Las únicas fiestas que maldigo, a pesar de celebrarlas, es la Navidad, algunos seguro que no lo entendéis, otros diréis que es una fiesta llena de amor, paz y generosidad, y otros pensareis que son la excusa perfecta para beber, bailar y disfrutar, pero lo que diferencia las demás fiestas del año con la Navidad, es que en Navidad se nos obliga a divertirnos y a celebrar se quiera o no, ciertas fiestas de determinada forma.

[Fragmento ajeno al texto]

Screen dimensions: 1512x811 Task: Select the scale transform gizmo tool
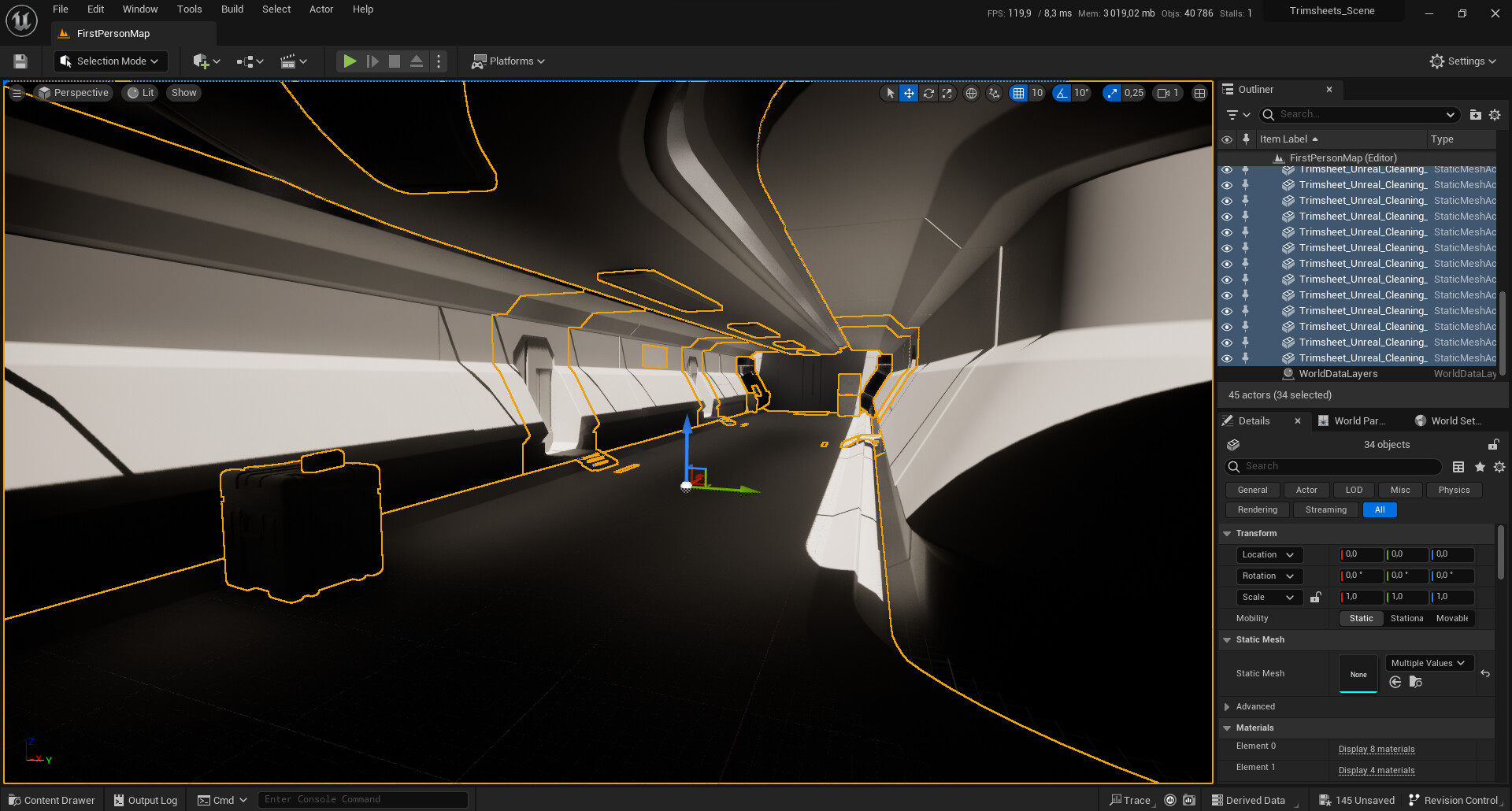pyautogui.click(x=947, y=93)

Os resumo las típicas navidades: Familia se reúne, todos se abrazan y sonríe, viene Santa Claus y trae regalos a los más pequeños, y si no hay pequeños, a veces hay regalos y otras no. Y pasamos al siguiente día obligatorio; fin de año, todos cenan y celebran un nuevo año esperando que sea mejor que el pasado, y por ultimo vienen los Reyes Magos de Oriente, traen los regalos, les dejan a los niños que jueguen un par de días y vuelta al cole, se acabaron las vacaciones y las fiestas, ahora toca echar cuentas y lamentar haber gastado tanto.

Pero pregunto yo… ¿Por qué debemos seguir el esquema asignado? ¿Por qué tenemos que divertirnos? ¿Y si no tengo ganas de esperar a Santa Claus? ¿Y si no tengo ganas de celebrar la mierda de año que he tenido? ¿Y si me apetece acostarme pronto porque no quiera bailar esa noche precisamente?

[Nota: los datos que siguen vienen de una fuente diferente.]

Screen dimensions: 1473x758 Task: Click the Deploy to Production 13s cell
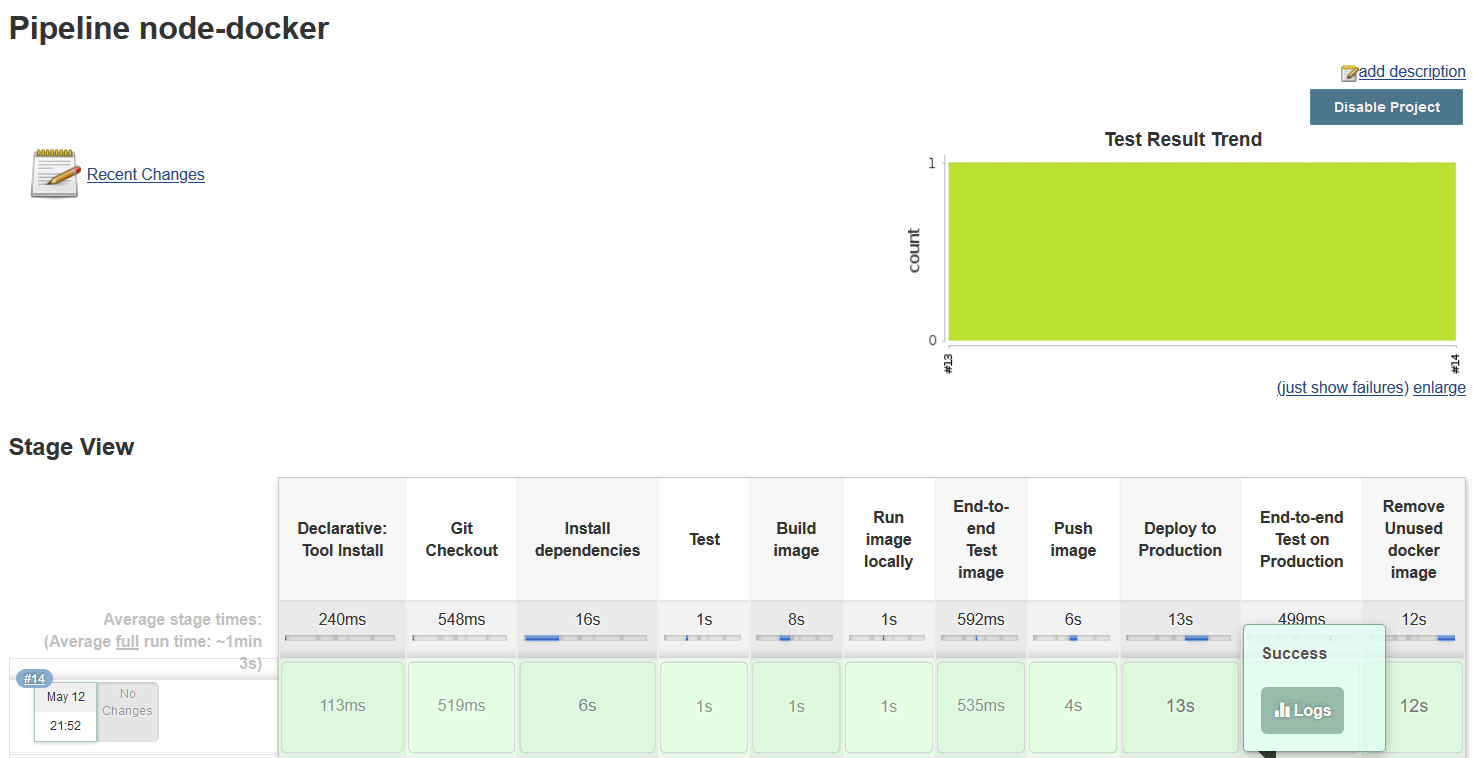coord(1180,705)
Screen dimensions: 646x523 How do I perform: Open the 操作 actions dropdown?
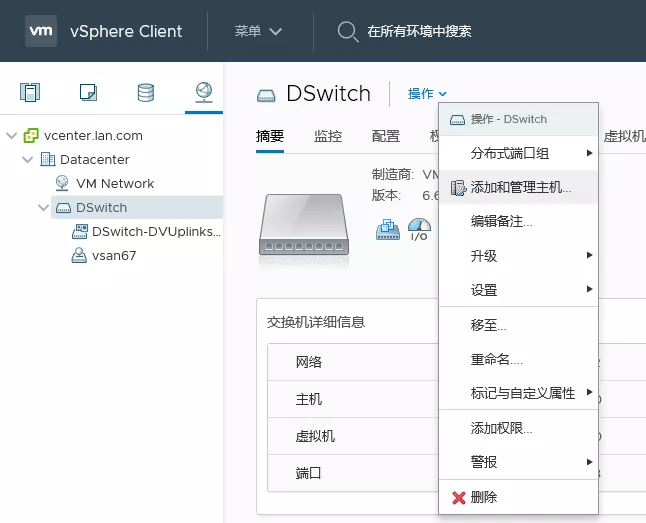[x=427, y=94]
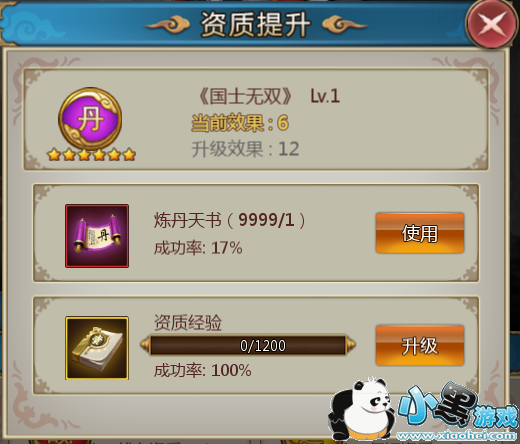Click the 成功率: 17% text
This screenshot has width=520, height=444.
pos(198,248)
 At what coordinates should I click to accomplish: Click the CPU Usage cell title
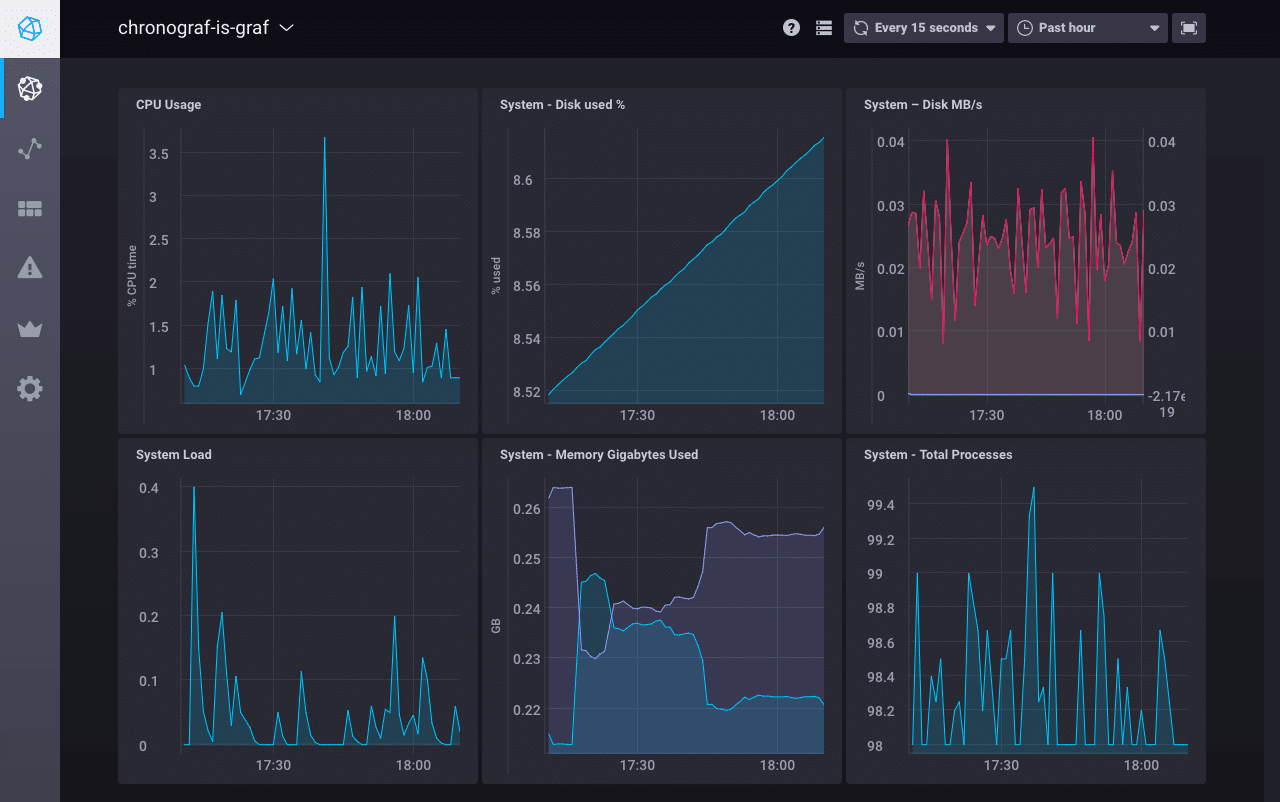[168, 104]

En España, por cada campanada, nos comemos una uva porque trae suerte, o eso dicen. A mí no me gustan las uvas, bueno, sí que me las como, pero con queso y una copita de vino. Lo último que me apetece es atragantarme con las uvas y terminar las doce campanadas con la boca llena como una ardilla glotona, con el inconveniente de que al dar la última campanada todos nos abrazamos y besamos, cosa que es complicada con la boca llena de uvas acumuladas. Por eso yo como gusanitos, me da igual lo que digan, si tengo que comer algo, que sean gusanitos. También dicen que tenemos que llevar ropa interior roja, yo prefiero no llevar ninguna, es más, suelo intentar disfrazarme de Harley Quinn; una loca cabreada con el mundo que le da igual todo y lo único que quiere es divertirse y vivir la vida sin importar lo que piensen de ella, adoro a esa chica.

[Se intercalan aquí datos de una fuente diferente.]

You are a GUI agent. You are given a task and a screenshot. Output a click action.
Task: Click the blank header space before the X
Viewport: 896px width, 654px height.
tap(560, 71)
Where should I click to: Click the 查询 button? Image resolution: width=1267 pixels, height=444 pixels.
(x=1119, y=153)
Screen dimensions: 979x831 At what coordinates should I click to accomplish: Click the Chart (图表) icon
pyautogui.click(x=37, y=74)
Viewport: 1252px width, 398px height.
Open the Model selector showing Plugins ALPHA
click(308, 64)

El caso es que, cada vez que escucho los anuncios de Navidad me pongo de mal humor ¿Por qué todo el mundo tiene que sonreír en Navidad? La Navidad se ha convertido en una época para el consumo, y los que hacen buenas acciones las hacen solo en Navidad, los que se abrazan, solo lo hacen en Navidad, solo sonríen en Navidad y hacen como que disfrutan para subirlo a las redes. ¿Habéis entendido ya porque odio la Navidad? Pues hay otro poderoso motivo por la que la odio: las ausencias. Esas sillas vacías que nadie podrá llenar, ese abrazo que falta en año nuevo, ese regalo que nunca más darás y esa sonrisa que no volverás a ver.

Así que sí, odio la Navidad, y en mi interior sigo siendo fiel a mi odio, a pesar de celebrarla.